Directions for this task :: Copy the lines below verbatim. Begin with the first and end with the line containing "Image resolution: width=392".

-------- Extracted material --------

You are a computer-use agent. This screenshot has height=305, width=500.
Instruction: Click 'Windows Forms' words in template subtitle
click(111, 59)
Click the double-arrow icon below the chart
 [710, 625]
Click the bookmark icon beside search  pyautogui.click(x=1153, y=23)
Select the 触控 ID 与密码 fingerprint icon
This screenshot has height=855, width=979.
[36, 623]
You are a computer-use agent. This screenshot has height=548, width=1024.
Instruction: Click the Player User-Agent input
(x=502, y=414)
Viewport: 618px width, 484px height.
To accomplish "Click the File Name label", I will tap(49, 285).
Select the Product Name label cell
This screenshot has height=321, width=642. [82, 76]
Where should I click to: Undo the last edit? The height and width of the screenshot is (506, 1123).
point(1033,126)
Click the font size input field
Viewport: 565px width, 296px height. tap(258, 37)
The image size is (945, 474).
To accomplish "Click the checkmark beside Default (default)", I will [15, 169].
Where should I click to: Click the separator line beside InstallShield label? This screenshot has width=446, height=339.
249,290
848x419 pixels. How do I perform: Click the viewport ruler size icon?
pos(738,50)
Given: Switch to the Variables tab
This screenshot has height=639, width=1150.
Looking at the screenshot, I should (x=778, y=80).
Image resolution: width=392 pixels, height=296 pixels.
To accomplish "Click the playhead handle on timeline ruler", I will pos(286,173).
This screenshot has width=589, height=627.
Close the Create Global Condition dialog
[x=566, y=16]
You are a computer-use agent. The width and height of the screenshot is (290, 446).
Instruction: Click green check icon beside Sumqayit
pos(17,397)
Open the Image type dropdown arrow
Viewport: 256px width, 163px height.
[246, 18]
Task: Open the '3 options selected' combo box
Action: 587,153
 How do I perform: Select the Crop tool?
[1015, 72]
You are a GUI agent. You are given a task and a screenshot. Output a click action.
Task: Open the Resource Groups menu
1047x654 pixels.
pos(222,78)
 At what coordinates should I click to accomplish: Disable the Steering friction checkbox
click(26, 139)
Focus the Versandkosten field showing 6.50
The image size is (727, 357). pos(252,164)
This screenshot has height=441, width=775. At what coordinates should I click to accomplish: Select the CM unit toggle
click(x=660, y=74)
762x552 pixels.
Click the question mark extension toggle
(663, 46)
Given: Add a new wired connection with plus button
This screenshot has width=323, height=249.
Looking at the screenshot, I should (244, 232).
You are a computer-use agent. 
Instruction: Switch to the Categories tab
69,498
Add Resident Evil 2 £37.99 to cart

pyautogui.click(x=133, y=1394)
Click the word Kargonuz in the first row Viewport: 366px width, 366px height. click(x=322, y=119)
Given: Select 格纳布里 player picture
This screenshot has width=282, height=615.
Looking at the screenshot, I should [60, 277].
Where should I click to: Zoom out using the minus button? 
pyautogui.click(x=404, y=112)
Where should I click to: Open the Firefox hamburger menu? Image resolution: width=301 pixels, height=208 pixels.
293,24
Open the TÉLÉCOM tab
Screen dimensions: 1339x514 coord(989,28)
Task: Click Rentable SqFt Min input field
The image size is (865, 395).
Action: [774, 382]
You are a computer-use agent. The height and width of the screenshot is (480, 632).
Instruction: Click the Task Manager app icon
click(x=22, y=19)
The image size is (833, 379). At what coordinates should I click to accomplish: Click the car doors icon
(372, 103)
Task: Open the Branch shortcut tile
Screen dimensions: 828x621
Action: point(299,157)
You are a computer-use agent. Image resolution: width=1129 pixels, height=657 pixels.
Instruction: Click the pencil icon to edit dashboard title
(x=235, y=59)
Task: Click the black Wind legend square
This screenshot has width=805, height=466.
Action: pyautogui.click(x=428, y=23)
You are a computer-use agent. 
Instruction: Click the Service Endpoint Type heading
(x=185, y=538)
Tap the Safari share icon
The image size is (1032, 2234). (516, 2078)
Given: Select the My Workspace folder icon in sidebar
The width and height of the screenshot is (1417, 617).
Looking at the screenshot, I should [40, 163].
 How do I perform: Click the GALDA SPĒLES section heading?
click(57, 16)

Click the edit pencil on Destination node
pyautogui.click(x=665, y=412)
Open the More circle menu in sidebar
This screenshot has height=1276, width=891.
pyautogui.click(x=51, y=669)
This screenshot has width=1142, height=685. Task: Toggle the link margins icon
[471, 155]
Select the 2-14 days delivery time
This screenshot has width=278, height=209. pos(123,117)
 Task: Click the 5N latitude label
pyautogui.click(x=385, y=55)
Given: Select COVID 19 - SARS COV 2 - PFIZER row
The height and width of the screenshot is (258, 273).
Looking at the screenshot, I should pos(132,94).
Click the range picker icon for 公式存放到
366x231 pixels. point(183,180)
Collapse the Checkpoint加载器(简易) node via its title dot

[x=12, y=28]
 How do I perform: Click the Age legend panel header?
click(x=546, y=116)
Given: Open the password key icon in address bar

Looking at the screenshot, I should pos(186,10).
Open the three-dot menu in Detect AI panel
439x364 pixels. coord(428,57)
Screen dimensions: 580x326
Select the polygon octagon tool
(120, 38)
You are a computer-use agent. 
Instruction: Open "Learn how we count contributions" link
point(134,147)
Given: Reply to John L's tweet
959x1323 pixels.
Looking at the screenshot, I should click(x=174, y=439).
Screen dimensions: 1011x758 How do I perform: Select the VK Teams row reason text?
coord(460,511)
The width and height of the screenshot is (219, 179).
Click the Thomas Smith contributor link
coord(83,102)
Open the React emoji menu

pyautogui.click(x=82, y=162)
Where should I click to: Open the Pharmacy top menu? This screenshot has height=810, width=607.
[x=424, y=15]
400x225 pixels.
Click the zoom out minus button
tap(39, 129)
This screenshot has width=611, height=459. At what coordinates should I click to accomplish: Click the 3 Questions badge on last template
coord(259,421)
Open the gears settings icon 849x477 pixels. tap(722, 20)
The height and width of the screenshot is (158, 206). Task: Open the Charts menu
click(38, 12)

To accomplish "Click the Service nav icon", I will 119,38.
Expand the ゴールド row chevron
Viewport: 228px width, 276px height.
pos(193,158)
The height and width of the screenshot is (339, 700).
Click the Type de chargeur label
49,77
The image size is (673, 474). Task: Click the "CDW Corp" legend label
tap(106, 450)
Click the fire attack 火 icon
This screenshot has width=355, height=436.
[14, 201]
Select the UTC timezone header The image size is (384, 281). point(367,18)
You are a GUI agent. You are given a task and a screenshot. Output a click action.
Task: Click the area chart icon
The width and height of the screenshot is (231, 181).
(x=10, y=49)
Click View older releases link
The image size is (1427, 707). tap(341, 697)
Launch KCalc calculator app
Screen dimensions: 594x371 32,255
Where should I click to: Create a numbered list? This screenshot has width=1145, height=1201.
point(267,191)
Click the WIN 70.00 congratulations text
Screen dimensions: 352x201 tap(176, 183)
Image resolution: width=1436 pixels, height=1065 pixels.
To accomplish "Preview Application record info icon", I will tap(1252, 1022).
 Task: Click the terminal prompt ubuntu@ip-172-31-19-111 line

--------

Response to the task ::
You are a computer-use agent. This screenshot has height=305, width=500.
Instruction: Click 'Windows Forms' words in template subtitle
click(111, 59)
Click the double-arrow icon below the chart
 [710, 625]
Click the bookmark icon beside search  pyautogui.click(x=1153, y=23)
Select the 触控 ID 与密码 fingerprint icon
This screenshot has height=855, width=979.
[36, 623]
You are a computer-use agent. This screenshot has height=548, width=1024.
Instruction: Click the Player User-Agent input
(x=502, y=414)
Viewport: 618px width, 484px height.
To accomplish "Click the File Name label", I will tap(49, 285).
Select the Product Name label cell
This screenshot has height=321, width=642. [82, 76]
Where should I click to: Undo the last edit? The height and width of the screenshot is (506, 1123).
point(1033,126)
Click the font size input field
Viewport: 565px width, 296px height. tap(258, 37)
The image size is (945, 474).
To accomplish "Click the checkmark beside Default (default)", I will [15, 169].
Where should I click to: Click the separator line beside InstallShield label? This screenshot has width=446, height=339.
249,290
848x419 pixels. How do I perform: Click the viewport ruler size icon?
pos(738,50)
Given: Switch to the Variables tab
This screenshot has height=639, width=1150.
Looking at the screenshot, I should (x=778, y=80).
Image resolution: width=392 pixels, height=296 pixels.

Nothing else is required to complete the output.